M5S: SERVE UN NUOVO CONFRONTO PER LA TUTELA DELLA SALUTE PUBBLICA
In un comunicato congiunto, il Movimento 5 Stelle di Verbania e di Domodossola sostiene a proposito dello studio Ires che serve un nuovo confronto per convincere Preioni, Icardi e Cirio che la tutela della salute pubblica è più importante di una mamciata di voti, mentre così si perde per l’ennesima volta tempo, denaro e occasioni di buona sanità. Ecco la nota diffusa:
Apprendiamo che sono 5 o 6 gli scenari che lo studio Ires fa emergere, scenari che dovranno essere ancora oggetto di studio e confronto col territorio, o almeno così dicono a parole.  Confronto che più di un anno fa ha portato alla soluzione dell’ospedale unico con il successivo stanziamento di 155.000.000 di euro con fondi Inail, quindi fondi pubblici. Cosa vuole dimostrare il governo destro-regionale? Disfare tutto per ricominciare da capo solo per mere logiche partitiche?
Le indicazioni che emergono però, per la sanità del Vco, propendono per un nuovo ospedale del Vco  con 250 posti a Domodossola, l’ospedale Castelli di Verbania con 125 posti e mantenimento del Dea, nonchè con un indirizzo specifico che potrebbe essere cardiologia mentre per il Coq di Omegna potenziamento della  specializzazione in ortopedia e riabilitazione con 116 posti letto. Dei vari scenari potenziali dello studio uno solo parla di ospedale unico, senza individuarne il luogo. Parlano di un “Work in progress” per arrivare a stabilire la soluzione migliore: ma fino ad oggi cosa è stato fatto? La maggioranza dei sindaci aveva trovato l’accordo, i soldi c’erano, il progetto anche, ma ora cosa fanno?  Ora si perde tempo in un braccio di ferro politico lontano anni luce dalle esigenze dei cittadini.

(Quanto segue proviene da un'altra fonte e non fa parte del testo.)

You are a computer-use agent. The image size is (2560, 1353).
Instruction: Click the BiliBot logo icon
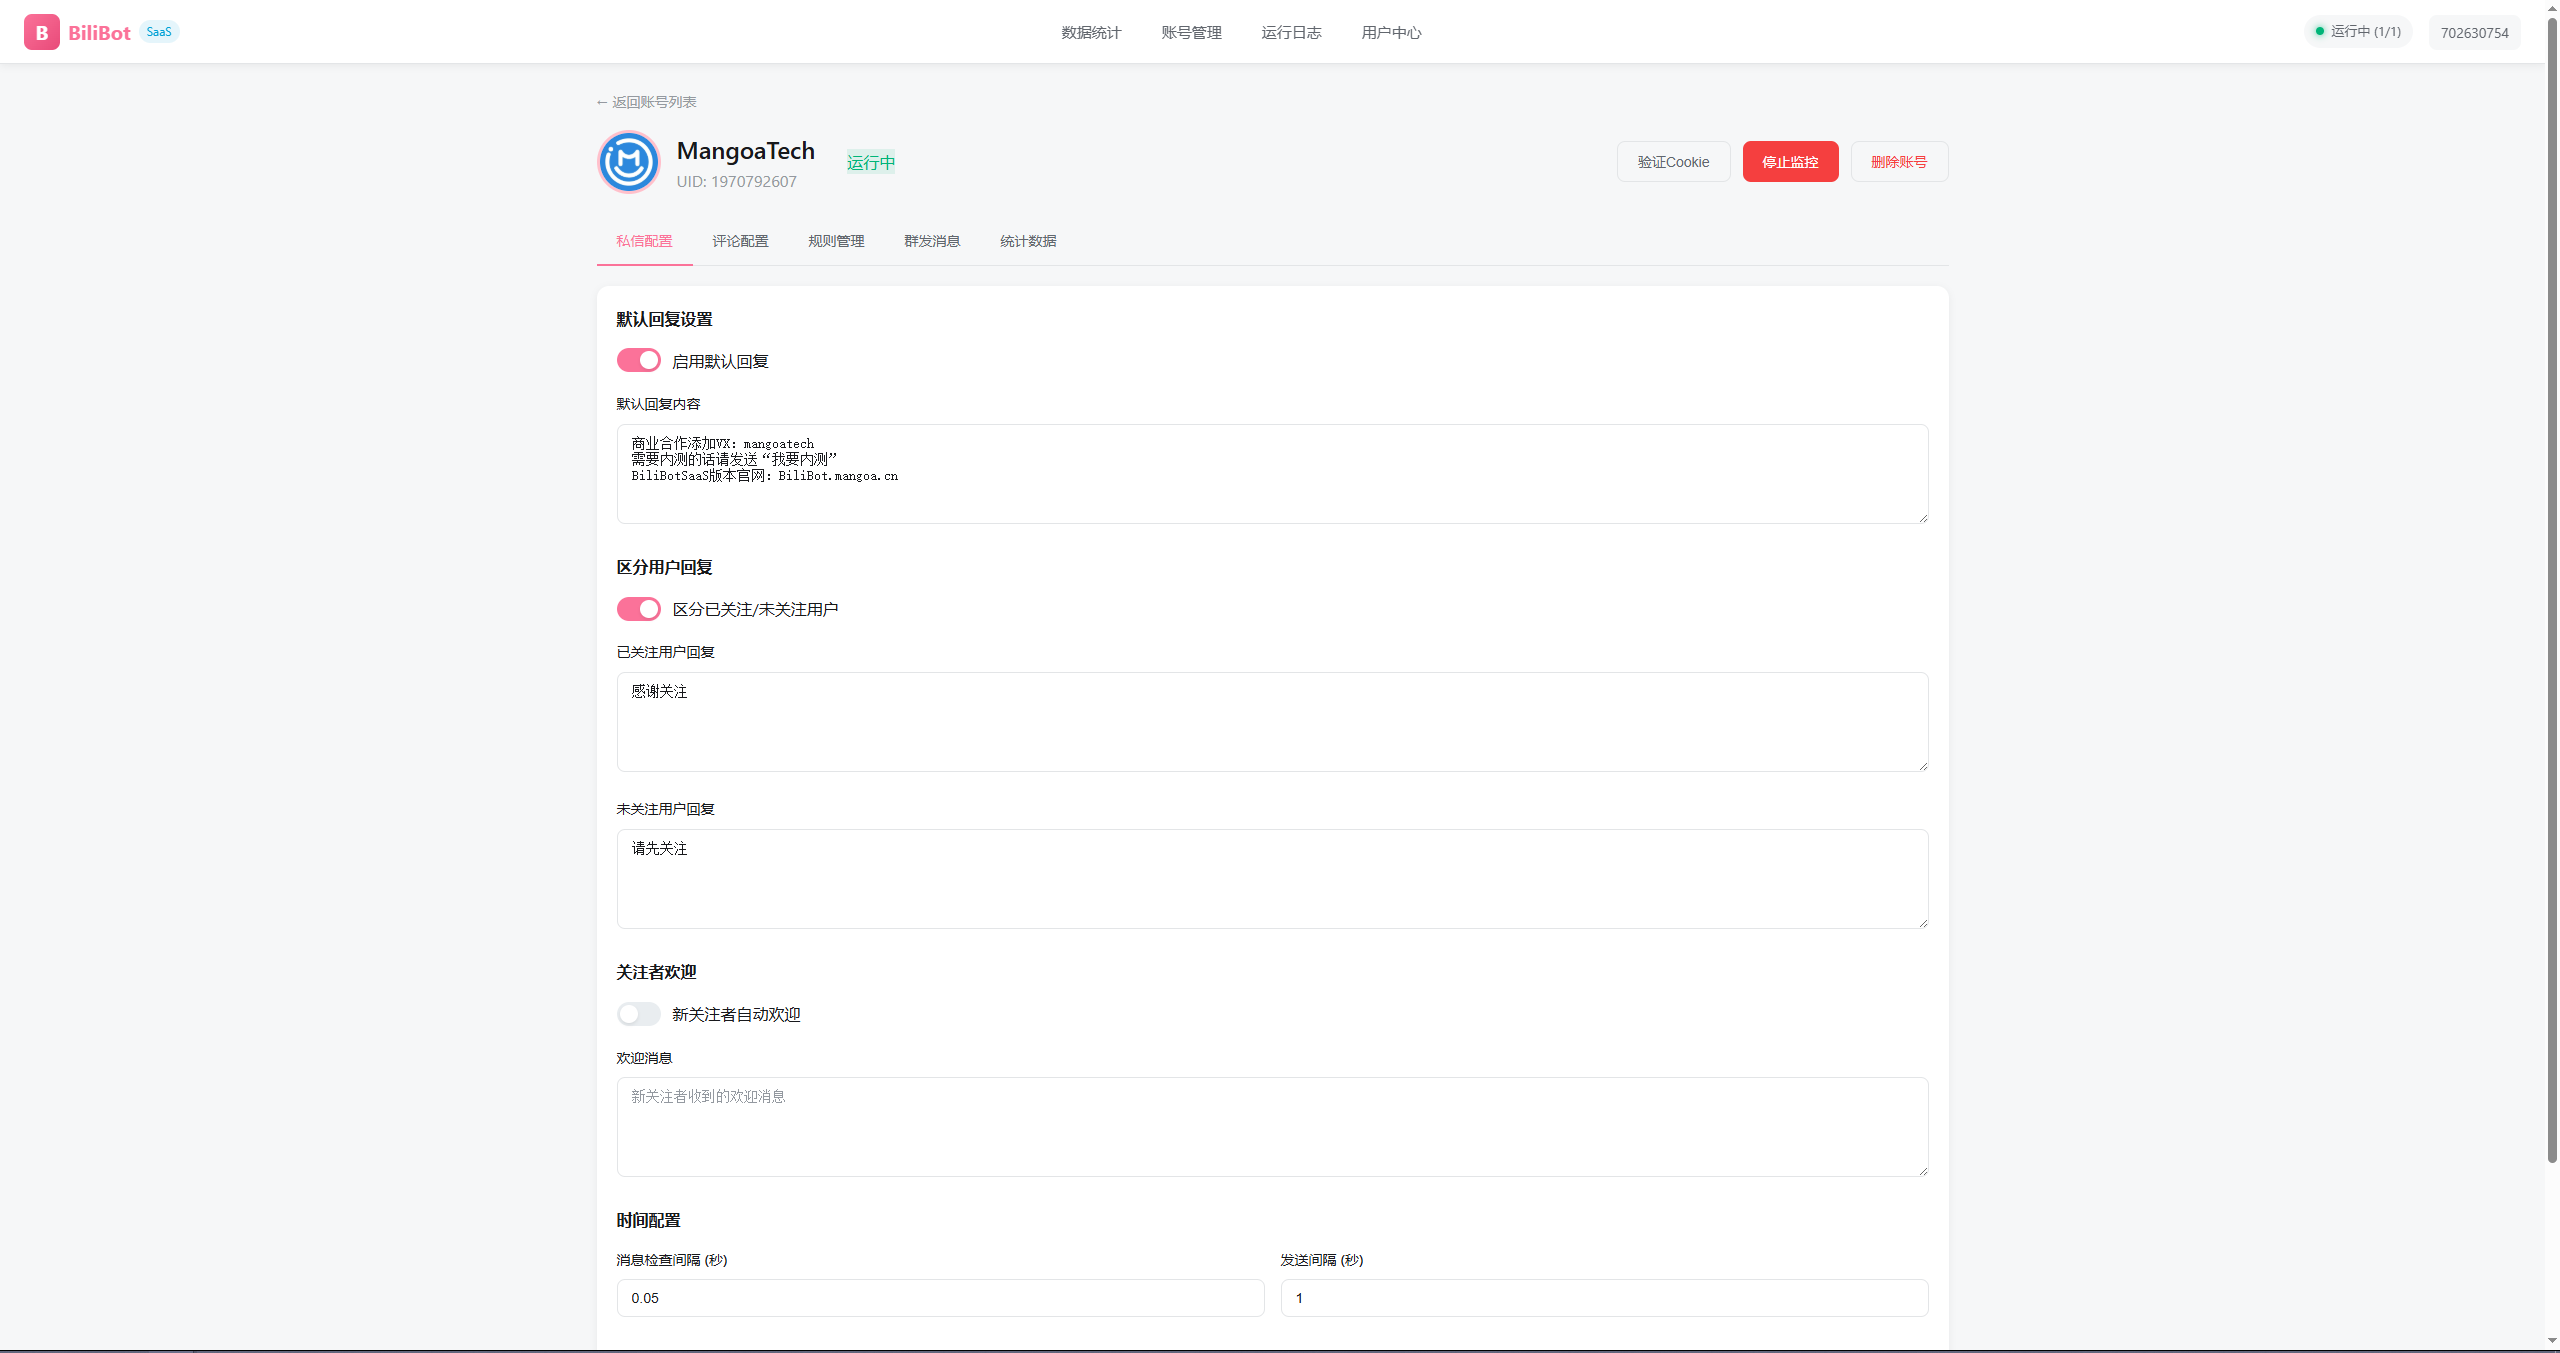41,31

La preoccupazione che si vada verso i due mezzi ospedali è più che concreta, lo dimostrano le slide della regione, ma lo dimostra già ora la “programmazione investimenti in conto capitale in edilizia ed attrezzature sanitarie proposti dalla dirigenza Asl per l’anno 2021 e il triennio 2021/2023”. Parliamo già oggi, complessivamente, di 27.075.333 euro che andranno al S.Biagio di Domodossola, 22.181.200 euro al Castelli, 4.000.000 euro al Distretto Sanitario di S.Anna e 1.200.000 euro a Stresa. I più significativi interventi sono: 
 16.637.200 euro per il II lotto rifacimento degenze e torre operatoria 1^ e 2^ ala del P.O. di Verbania nel 2021, 22.000.000 euro per demolizione e realizzazione nuovo edificio per prolungamento nuova ala concentrando in unico edificio di 4 piani fuori terra tutte le degenze ed attività agli utenti a Domodossola
I cittadini del VCO lo devono sapere: avremo tre mezzi ospedali, di cui uno quasi privato, che porteranno ma mano allo smantellamento della sanità nel VCO.  L’Ordine dei Medici ha scritto ad Asl, Regione e amministratori dicendo che è imprescindibile l’ospedale unico. Chi ha ragione quindi? I sanitari, coloro che lavorano tutti i giorni negli ospedali e sanno di cosa parlano oppure i politicanti con le loro logiche partitiche di spartizione dei voti? La Lega la smetta di prendere in giro i cittadini e lasci parlare chi di sanità ne capisce.